When Internet of Things (IoT) first appeared on the telco radar screen it was often dismissed as glorified telemetry. In fact, that’s exactly what it was, but looking back it was also telemetry with commercial intent fueled by tiny and inexpensive sensor chips and ever more capable network technology. If, by using these technologies in combination, you could get all your productive bits and pieces to connect and exchange data… then you’d be on to a winner.
That was the general idea and in the intervening decade or so, IoT has steadily progressed and branched out until it now packs a real technological and business punch across nearly all sectors.
It’s never experienced any hockey-stick growth curves, although IoT boosters are ever hopeful that it might. But its steady progress is tied to, and maybe somewhat dependent on, the ever-lowering costs for transmission services and the billions of remote devices still coming onto the market. So for a network operator, IoT is not a sudden revenue booster but a “slow and steady does the trick” sort of play – so now, where there’s human industrial activity there’s almost certainly an IoT application doing some data collection, collation, analysis and orchestration.
In terms of investment, according to global mobile satellite communications provider, Inmarsat, IoT is now set to outshine those other industrial technology bright spots – cloud computing, next generation security, and big data analytics – at least in terms of corporate budget sharing.

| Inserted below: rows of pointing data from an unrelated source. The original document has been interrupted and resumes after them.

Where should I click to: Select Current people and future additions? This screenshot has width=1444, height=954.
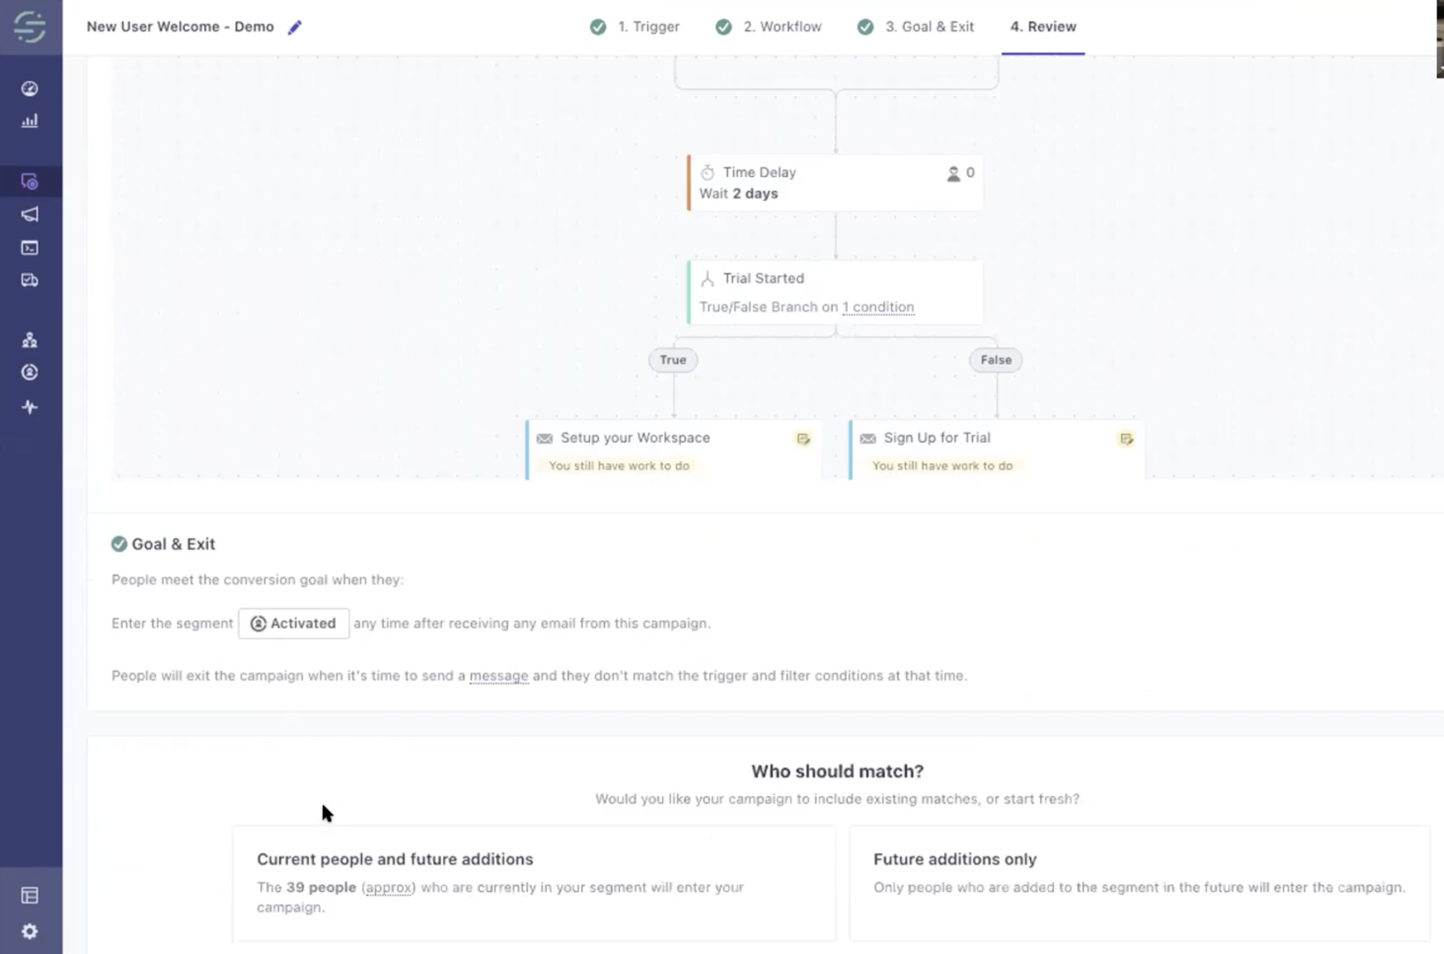tap(534, 883)
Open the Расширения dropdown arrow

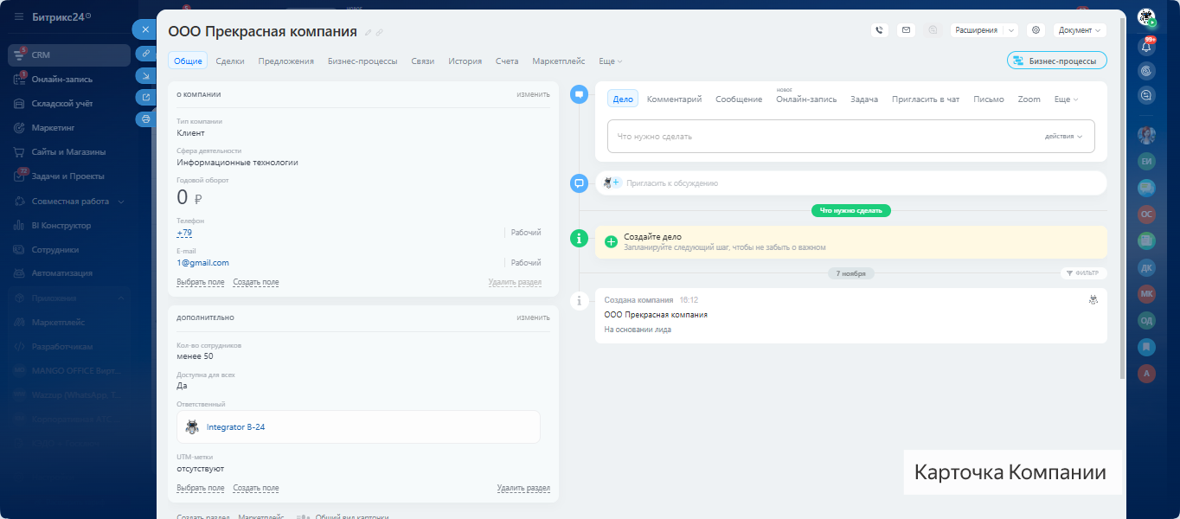1011,30
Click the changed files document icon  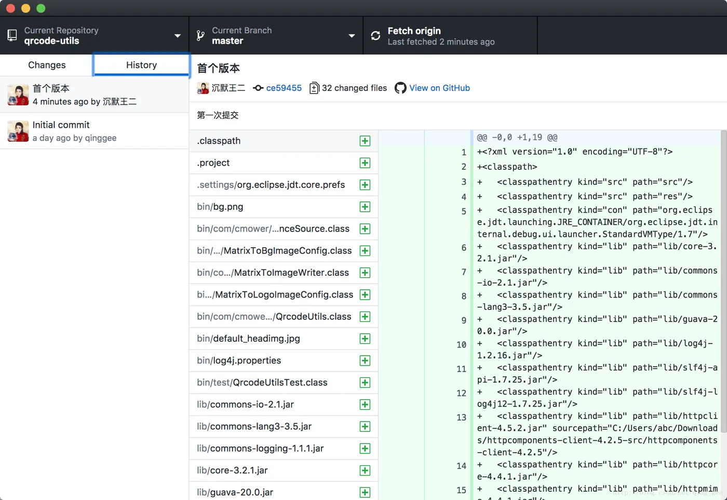click(x=314, y=88)
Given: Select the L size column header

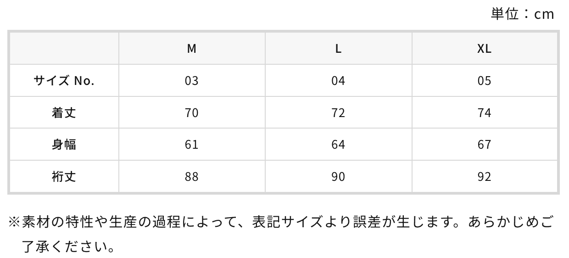Looking at the screenshot, I should (338, 49).
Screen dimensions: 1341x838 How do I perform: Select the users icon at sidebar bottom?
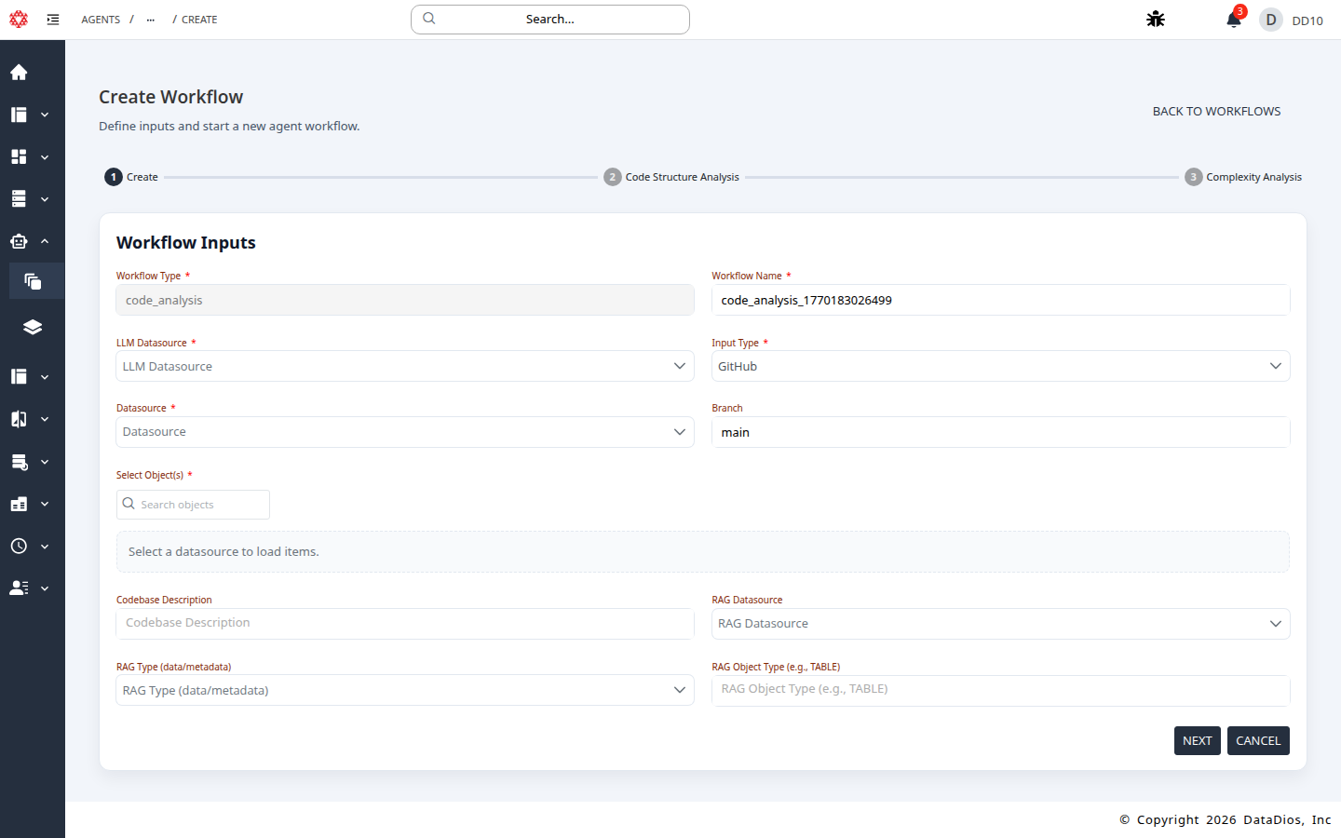[19, 588]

Inmarsat’s research report “Industrial IoT in the time of Covid-19” (available for download) draws data from companies in the oil and gas, mining, agriculture, electrical utilities, and transport and logistics sectors, to find that they together plan to spend an average of 10% of their IT budgets on IoT projects over the next three years when pre-Covid the proportion was on average around 7%. Furthermore many respondents said their companies planned to invest the ‘greatest’ proportion of their IT budget on IoT.
That’s music to the ears of companies like Inmarsat, who find themselves nicely positioned in the IoT value chain. In Inmarsat’s case, IoT has become a very big deal and the use of increasingly broadband satellite services as one of the primary IoT connectivity solutions has come as a welcome development, meshing nicely with the satellite company’s existing narrowband service capabilities.

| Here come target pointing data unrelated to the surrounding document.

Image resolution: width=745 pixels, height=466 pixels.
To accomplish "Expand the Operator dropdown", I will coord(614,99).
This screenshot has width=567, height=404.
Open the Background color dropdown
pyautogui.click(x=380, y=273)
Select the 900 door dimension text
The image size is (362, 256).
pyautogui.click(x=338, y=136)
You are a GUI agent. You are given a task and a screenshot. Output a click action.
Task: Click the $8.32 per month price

Inmarsat attributes much of the current sustained IoT spending bump to the pandemic. “Despite already seeing rapidly increasing levels of IoT adoption, Covid-19 has emphasised the importance of Industry 4.0 technologies like IoT for business continuity. With the world’s production and supply chains becoming increasingly interconnected and digitalised, those companies producing digital twins of their supply chains and sharing data, are the ones reaping the benefits.” says Mike Carter, President of Inmarsat Enterprise.

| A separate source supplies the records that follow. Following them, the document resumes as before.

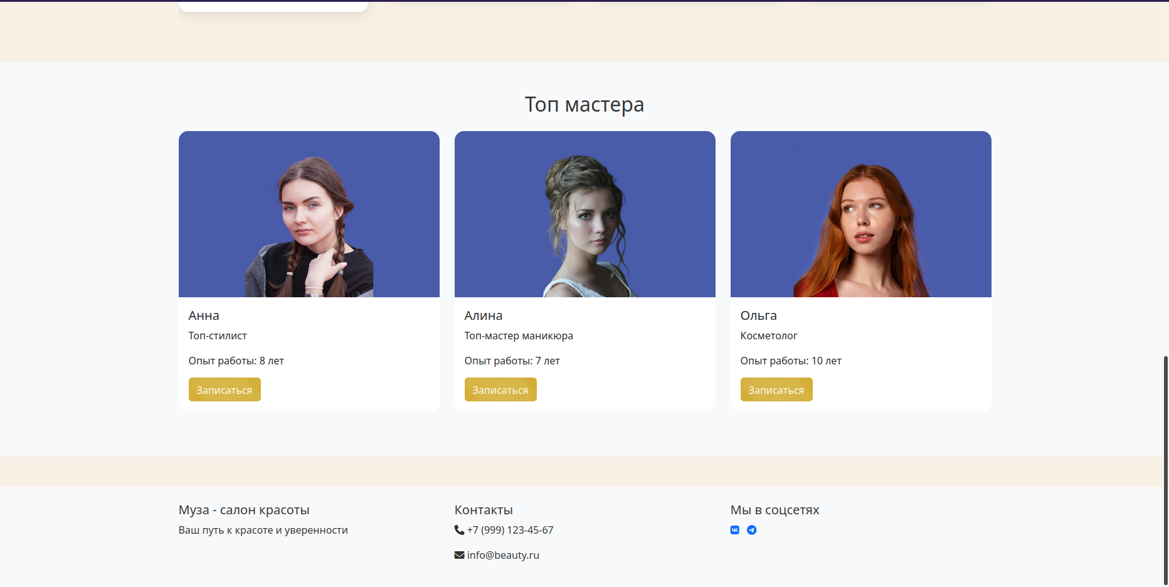
Task: Click the vertical page scrollbar thumb
Action: [x=1165, y=469]
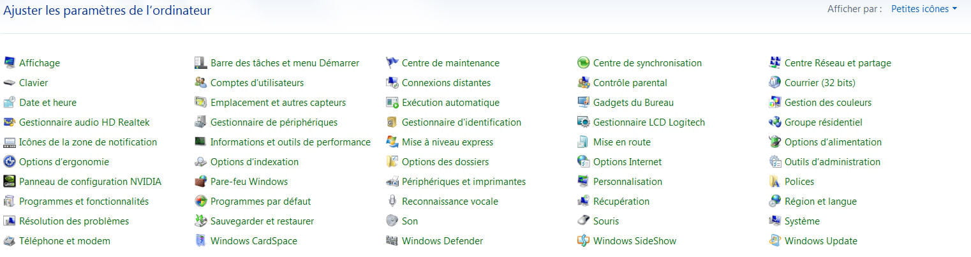Launch Résolution des problèmes
971x257 pixels.
tap(74, 221)
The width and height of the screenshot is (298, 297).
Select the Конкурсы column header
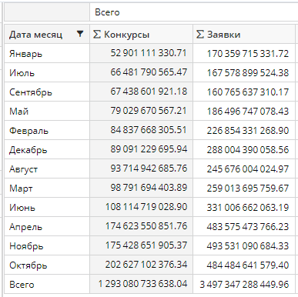pyautogui.click(x=141, y=34)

It’s not that IoT is in competition with, say Cloud, or Big Data, or even AI – rather the opposite as investment in IoT may often imply more investment in cloud and data analysis tools. However sector spending totals and sector rankings do matter in a world where the hunt is always on for young talent – nobody fresh out of university wants to join a sector in decline.
There are variations in the rate of IoT spend between industry sectors, according to Inmarsat, but the levels of spend on corporate averages actually appear quite consistent. The research points out that oil and gas firms intend to invest the most in IoT over the next three years (an average of $3.2 million per company), followed by electrical utilities ($3.1 million), transport and logistics businesses (£3 million), mining operators ($2.7 million) and agricultural businesses ($2 million). Expressed in that way sector enthusiasm seems quite consistent across sectors.
So what is the result of all this investment? The Inmarsat research indicates that mainstream adoption of IoT is already making a significant difference to operational cost-savings for many organisations, with a 15 per cent reduction in costs expected at the end of the next twelve months, rising to 30 per cent by 2026. Most optimistic at almost every date are mining respondents who expect IoT to deliver approximately 33 per cent in cost savings in five years’ time. That’s a return worth chasing.